In the United States, there are plenty of Asian actors out there that only remain unknown for the fact that Hollywood doesn't hire them, and there is no excuse not to hire them.
The argument that ScarJo was hired to fill seats falls flat in my opinion because once upon a time ScarJo was not a known actress. Somebody had to give her a chance to play in a film for her to become famous. ScarJo doesn't even sell internationally. Besides the Marvel films, films she has been in did not have very strong international box-office numbers.
And think of all of the films that have 1) had Asian actors and 2) did not have box office names but became well known. Pacific Rim comes to mind instantly as one such film that did well despite not having the most famous actors out there to sell the film. Idris Elba certainly wasn't a seat filler at that time in his career, but after the film he definitely started growing in popularity.
"nothing about the plot is inherently japanese"
Ghost in the Shell was born of the era when Japan was the leading country for technology, and it plays into the idea of a futuristic Japan where cybercrime is one of the country's worst issues.

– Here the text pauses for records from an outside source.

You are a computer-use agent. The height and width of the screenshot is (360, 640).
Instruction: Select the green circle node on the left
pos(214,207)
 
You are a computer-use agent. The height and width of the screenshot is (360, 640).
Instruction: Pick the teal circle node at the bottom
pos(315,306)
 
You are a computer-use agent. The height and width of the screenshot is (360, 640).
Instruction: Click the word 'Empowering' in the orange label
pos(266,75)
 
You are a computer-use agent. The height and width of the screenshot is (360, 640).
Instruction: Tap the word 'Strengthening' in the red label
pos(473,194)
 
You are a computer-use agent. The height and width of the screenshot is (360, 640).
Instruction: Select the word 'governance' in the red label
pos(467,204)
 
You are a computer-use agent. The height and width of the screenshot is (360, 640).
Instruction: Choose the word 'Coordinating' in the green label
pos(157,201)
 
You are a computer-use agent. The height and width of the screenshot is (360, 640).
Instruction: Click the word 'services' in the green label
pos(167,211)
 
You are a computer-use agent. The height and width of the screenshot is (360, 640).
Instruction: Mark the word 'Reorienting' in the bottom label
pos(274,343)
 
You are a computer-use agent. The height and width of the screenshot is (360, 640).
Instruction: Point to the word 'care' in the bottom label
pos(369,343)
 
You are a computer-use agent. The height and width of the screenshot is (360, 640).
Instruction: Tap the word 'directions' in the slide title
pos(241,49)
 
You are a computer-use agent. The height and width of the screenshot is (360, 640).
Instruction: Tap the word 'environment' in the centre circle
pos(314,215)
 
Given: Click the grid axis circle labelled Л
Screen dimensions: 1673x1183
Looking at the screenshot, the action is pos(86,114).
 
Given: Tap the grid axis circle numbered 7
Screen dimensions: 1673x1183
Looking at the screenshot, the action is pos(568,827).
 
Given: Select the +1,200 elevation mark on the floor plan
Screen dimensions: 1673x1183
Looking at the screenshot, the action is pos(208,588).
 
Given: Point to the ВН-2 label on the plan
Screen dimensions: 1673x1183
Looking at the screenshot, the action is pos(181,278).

"Sure it took place in Japan, but so?"
So if I decided to adapt The Great Gatsby, but based it in 1920's India, that's cool? I mean, sure it took place in America, but so? That "dream" thing in the plot is not really inherently American.
"If you removed the name Mokogo Kusanagi, and called her by the name most people who watch the anime call her (Major) no one would know any better."
By changing her name, that essentially is erasing a part of who she is. She isn't just "the Major" but she IS Motoko Kusanagi. That is her name. That is her identity. She is a Japanese woman who has a cybernetic body. She grew up in Japan, lived in Japan, was Japanese in all ways except for the fact that her body was not organic.